Calculate spine density as the number of spines per 10 μm of dendrite length. For each mouse, average the values for all dendrites corresponding to that mouse. To analyze apical and basal dendrites separately, average values for either apical or basal dendrites per mouse. Include a mouse in statistical analyses only if a minimum of 100 μm of dendrite length has been reconstructed and analyzed.
Protocol references
Greathouse, K.M., Henderson, B.W., Gentry, E.G., and Herskowitz, J.H. (2019). Fasudil or genetic depletion of ROCK1 or ROCK2 induces anxiety-like behaviors. Behav Brain Res 373, 112083. 10.1016/j.bbr.2019.112083.

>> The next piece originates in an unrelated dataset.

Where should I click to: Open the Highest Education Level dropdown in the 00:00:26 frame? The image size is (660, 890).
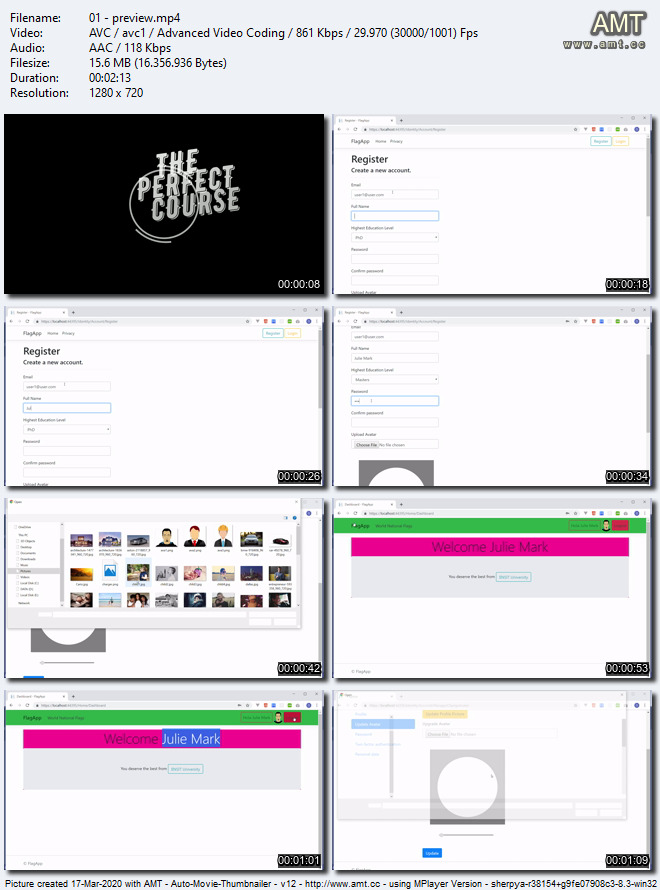[x=66, y=429]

Henderson, B.W., Greathouse, K.M., Ramdas, R., Walker, C.K., Rao, T.C., Bach, S.V., Curtis, K.A., Day, J.J., Mattheyses, A.L., and Herskowitz, J.H. (2019). Pharmacologic inhibition of LIMK1 provides dendritic spine resilience against β-amyloid. Science Signaling 12, eaaw9318. doi:10.1126/scisignal.aaw9318.

Greathouse, K.M., Boros, B.D., Deslauriers, J.F., Henderson, B.W., Curtis, K.A., Gentry, E.G., and Herskowitz, J.H. (2018). Distinct and complementary functions of rho kinase isoforms ROCK1 and ROCK2 in prefrontal cortex structural plasticity. Brain Struct Funct 223, 4227-4241. 10.1007/s00429-018-1748-4.